HW 3 Q1: Hashing and Heaps and HW 3 Q2: Hashing and Heaps

Your shopping cart is empty.

CSCI 335
HW 3 Q1: Hashing and Heaps
(70 points deliverables, 15 points for design)

Instructions:
1. Read and follow the contents of 335 Spring2020 Programming Rules
document on the blackboard (Course Information Section).
2. This assignment has two questions, one programming assignment (Q1) and
the other writing assignment (Q2). This document describes only the
programming assignment worth 85/100 points. The writing assignment is
worth 15/100 points and is described in S20-Assignment3-Q2.docx.
3. Submit only the files requested in the deliverables at the bottom of the
description to gradescope by the deadline.
4. There will be two gradescope submissions open. One for Q1, described here,
and the other for Q2, described in S20-Assignment3-Q2.docx .
5. Please note we will be using code comparison software across all submissions to
ensure academic integrity requirements are strictly followed (reread page 3 of
programming rules document for Academic Integrity rules). As a reminder, if a
violation is discovered for the first time, the grade will automatically be a 0 and it
will not be dropped as the lowest. A second incident will result in fail grade for the
class.
Learning Outcome: The goal of this assignment is hashing and heaps. It includes
testing three hashing implementations. You will also use your best hashing
implementation for a simple spell-checker. Acknowledge the sources you use in
the README file

Q1: Hashing 70 points
We first provide a summary of what you will have to do for this question. The deliverables
and output format will be provided at the end of the file. You will test each hashing
implementation with the following:
A) The total number of elements in the table (N), the size of the table (T), the load factor
(N/T), the total number of collisions (C), and the average number of collisions (C/N).
B) You will check whether each word in another given file, query_words.txt, is in the hash
table, and print corresponding output depending on whether the word is found and not
found, and how many probes it took to find the word, if it exists. Although you are
provided with a file, we will use an unseen test file with another file name, which may
contain any subset of words from words.txt.
To implement the above, you will write a test program named create_and_test_hash.cc .
Your programs should run from the terminal like so:
./create_and_test_hash <words file name> <query words file name> <flag>
<flag> should be “quadratic” for quadratic probing, “linear” for linear probing, and “double”
for double hashing.
For example, you can write on the terminal:
./create_and_test_hash words.txt query_words.txt quadratic
You can use the provided makefile in order to compile and test your code. Resources have
been posted on how to use makefiles.
For double hashing, the format will be slightly different, namely as follows:
./create_and_test_hash words.txt query_words.txt double <R VALUE>
The R value should be used in your implementation of the double hashing technique
discussed in class and described in the textbook: hash2 (x) = R – (x mod R).
Q1. Part 1 (15 points)
Modify the code provided, for quadratic and linear probing and test create_and_test_hash.

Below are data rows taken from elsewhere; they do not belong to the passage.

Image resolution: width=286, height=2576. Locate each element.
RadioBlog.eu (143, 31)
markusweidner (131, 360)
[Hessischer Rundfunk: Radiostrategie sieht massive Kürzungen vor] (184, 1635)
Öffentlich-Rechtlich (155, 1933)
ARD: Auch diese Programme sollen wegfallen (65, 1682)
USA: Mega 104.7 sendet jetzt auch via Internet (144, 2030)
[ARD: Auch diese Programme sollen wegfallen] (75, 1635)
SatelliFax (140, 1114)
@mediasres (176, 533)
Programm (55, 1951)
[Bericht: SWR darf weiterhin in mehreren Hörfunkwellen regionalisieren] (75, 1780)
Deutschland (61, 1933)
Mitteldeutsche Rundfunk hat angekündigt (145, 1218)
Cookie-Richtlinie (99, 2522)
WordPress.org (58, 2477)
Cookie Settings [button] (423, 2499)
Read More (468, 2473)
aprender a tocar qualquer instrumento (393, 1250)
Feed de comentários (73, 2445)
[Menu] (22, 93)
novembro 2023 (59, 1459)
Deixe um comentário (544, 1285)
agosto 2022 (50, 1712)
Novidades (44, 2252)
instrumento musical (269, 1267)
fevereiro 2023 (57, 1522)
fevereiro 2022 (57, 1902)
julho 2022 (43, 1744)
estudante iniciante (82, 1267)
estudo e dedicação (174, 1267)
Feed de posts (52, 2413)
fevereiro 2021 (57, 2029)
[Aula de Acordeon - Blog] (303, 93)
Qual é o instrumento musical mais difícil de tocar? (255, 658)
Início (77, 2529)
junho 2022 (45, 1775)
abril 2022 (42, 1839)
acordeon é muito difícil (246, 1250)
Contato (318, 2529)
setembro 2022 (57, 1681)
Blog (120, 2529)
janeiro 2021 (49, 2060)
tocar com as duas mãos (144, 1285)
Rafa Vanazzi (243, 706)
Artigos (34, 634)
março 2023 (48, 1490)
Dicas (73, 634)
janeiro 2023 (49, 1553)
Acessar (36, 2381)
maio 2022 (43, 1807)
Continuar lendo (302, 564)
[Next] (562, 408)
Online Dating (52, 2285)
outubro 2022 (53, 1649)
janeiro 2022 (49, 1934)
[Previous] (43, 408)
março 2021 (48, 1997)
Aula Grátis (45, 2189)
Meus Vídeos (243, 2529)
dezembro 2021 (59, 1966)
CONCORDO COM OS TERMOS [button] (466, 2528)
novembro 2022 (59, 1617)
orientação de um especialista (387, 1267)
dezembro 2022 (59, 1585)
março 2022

Do NOT write any functionality inside the main() function within
create_and_test_hash.cc. Write all functionality inside the testWrapperFunction()
within that file. We will be using our own main, directly calling
testWrapperFunction().This wrapper function is passed all the command line arguments
as you would normally have in a main.
You will print the values mentioned in part A above, followed by queried words, whether
they are found, and how many probes it took to determine so. Exact deliverables and output
format are described at the end of the file.
Q1. Part 2 (20 points)
Write code to implement double_hashing.h, and test using create_and_test_hash.

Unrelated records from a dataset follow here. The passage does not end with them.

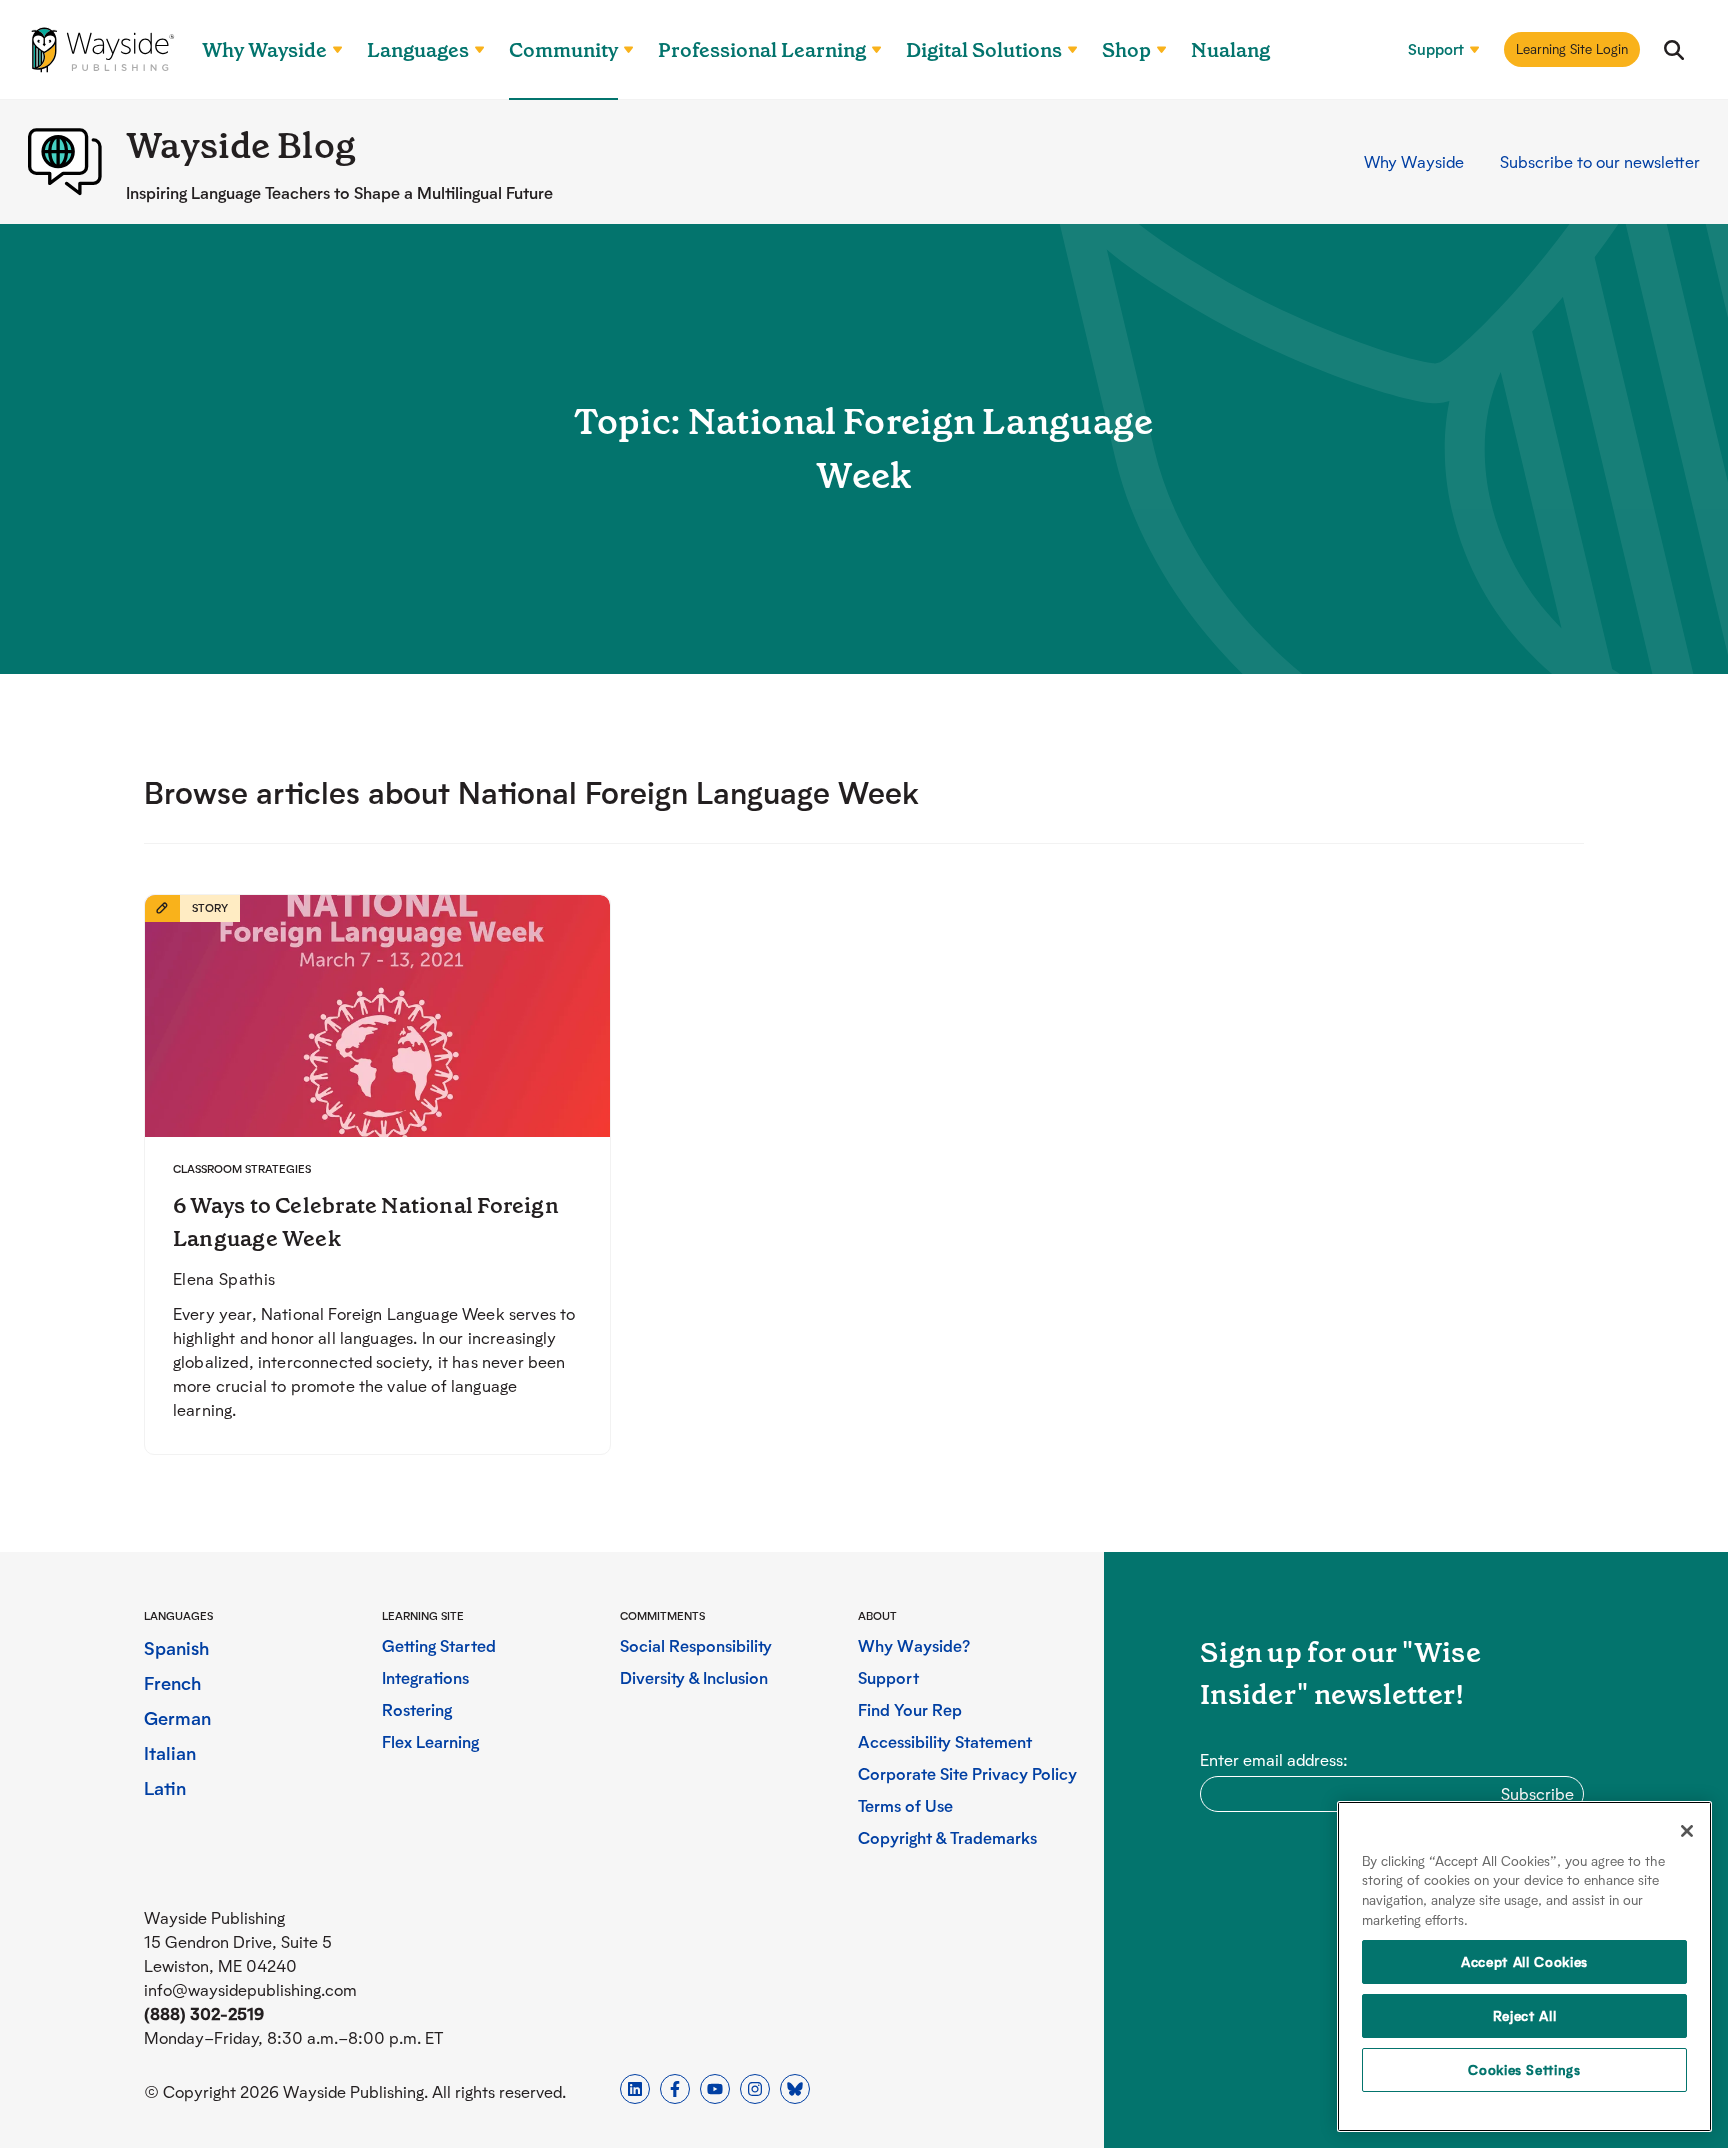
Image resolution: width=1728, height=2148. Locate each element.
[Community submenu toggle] (620, 50)
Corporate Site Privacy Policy (967, 1773)
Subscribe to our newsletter (1600, 161)
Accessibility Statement (945, 1741)
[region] (1524, 1966)
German (177, 1717)
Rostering (417, 1709)
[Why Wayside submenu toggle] (329, 50)
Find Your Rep (910, 1709)
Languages (418, 50)
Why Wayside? (914, 1645)
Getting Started (439, 1645)
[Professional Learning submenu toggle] (868, 50)
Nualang (1230, 50)
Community (563, 50)
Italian (170, 1752)
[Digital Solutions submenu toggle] (1064, 50)
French (173, 1682)
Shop (1126, 50)
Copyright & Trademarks (947, 1837)
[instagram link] (755, 2089)
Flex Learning (430, 1741)
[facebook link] (675, 2089)
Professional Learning (762, 50)
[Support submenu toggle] (1466, 50)
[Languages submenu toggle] (471, 50)
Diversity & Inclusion (694, 1677)
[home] (103, 50)
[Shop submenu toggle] (1153, 50)
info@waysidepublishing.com (250, 1989)
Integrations (425, 1677)
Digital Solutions (984, 50)
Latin (165, 1787)
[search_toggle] (1674, 50)
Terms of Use (905, 1805)
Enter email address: (1274, 1759)
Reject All (1525, 2015)
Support (1436, 49)
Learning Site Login (1572, 49)
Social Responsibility (696, 1645)
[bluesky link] (795, 2089)
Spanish (177, 1647)
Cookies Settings (1524, 2069)
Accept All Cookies (1524, 1961)
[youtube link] (715, 2089)
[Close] (1687, 1831)
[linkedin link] (635, 2089)
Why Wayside (264, 50)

This will be a variation on quadratic probing. The difference will lie in the function
FindPos(), that has to now provide probes using a different strategy. As the second hash
function, use the one discussed in class and found in the textbook hash2 (x) = R – (x mod R).

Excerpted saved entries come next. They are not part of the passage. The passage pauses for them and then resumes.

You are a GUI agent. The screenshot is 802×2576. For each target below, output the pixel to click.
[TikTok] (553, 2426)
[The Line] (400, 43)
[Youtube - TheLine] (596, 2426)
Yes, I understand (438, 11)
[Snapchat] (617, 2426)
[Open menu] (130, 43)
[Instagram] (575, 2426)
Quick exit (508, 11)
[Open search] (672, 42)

We will test your code with our own R values. Further, please specify which R values you
used for testing your program inside your README.
Remember to NOT have any functionality inside the main() of create_and_test_hash.cc
You will print the current R value, the values mentioned in part A above, followed by
queried words, whether they are found, and how many probes it took to determine so. Exact
deliverables and output format are described at the end of the file.
Q1. Part 3 (35 points)
Now you are ready to implement a spell checker by using a linear or quadratic or double
hashing algorithm. Given a document, your program should output all of the correctly
spelled words, labeled as such, and all of the misspelled words. For each misspelled word
you should provide a list of candidate corrections from the dictionary, that can be formed by
applying one of the following rules to the misspelled word:
a) Adding one character in any possible position
b) Removing one character from the word
c) Swapping adjacent characters in the word
Your program should run as follows:
./spell_check <document file> <dictionary file>
You will be provided with a small document named document1_short.txt, document_1.txt,
and a dictionary file with approximately 100k words named wordsEN.txt.
As an example, your spell checker should correct the following mistakes.
comlete -> complete (case a)
deciasion -> decision (case b)
lwa -> law (case c)
Correct any word that does not exist in the dictionary file provided, (even if it is correct
in the English language).
Some hints:
1. Note that the dictionary we provide is a subset of the actual English dictionary,
as long as your spell check is logical you will get the grade. For instance, the
letter “i” is not in the dictionary and the correction could be “in”, “if” or even
“hi”. This is an acceptable output.
2. Also, if “Editor’s” is corrected to “editors” that is ok. (case B, remove
character)
3. We suggest all punctuation at the beginning and end be removed and for all
words convert the letters to lower case (for e.g. Hello! is replaced with hello,
before the spell checking itself).
Do NOT write any functionality inside the main() function within spell_check.cc. Write
all functionality inside the testSpellingWrapper() within that file. We will be using our
own main, directly calling testSpellingWrapper(). This wrapper function is passed all
the command line arguments as you would normally have in a main.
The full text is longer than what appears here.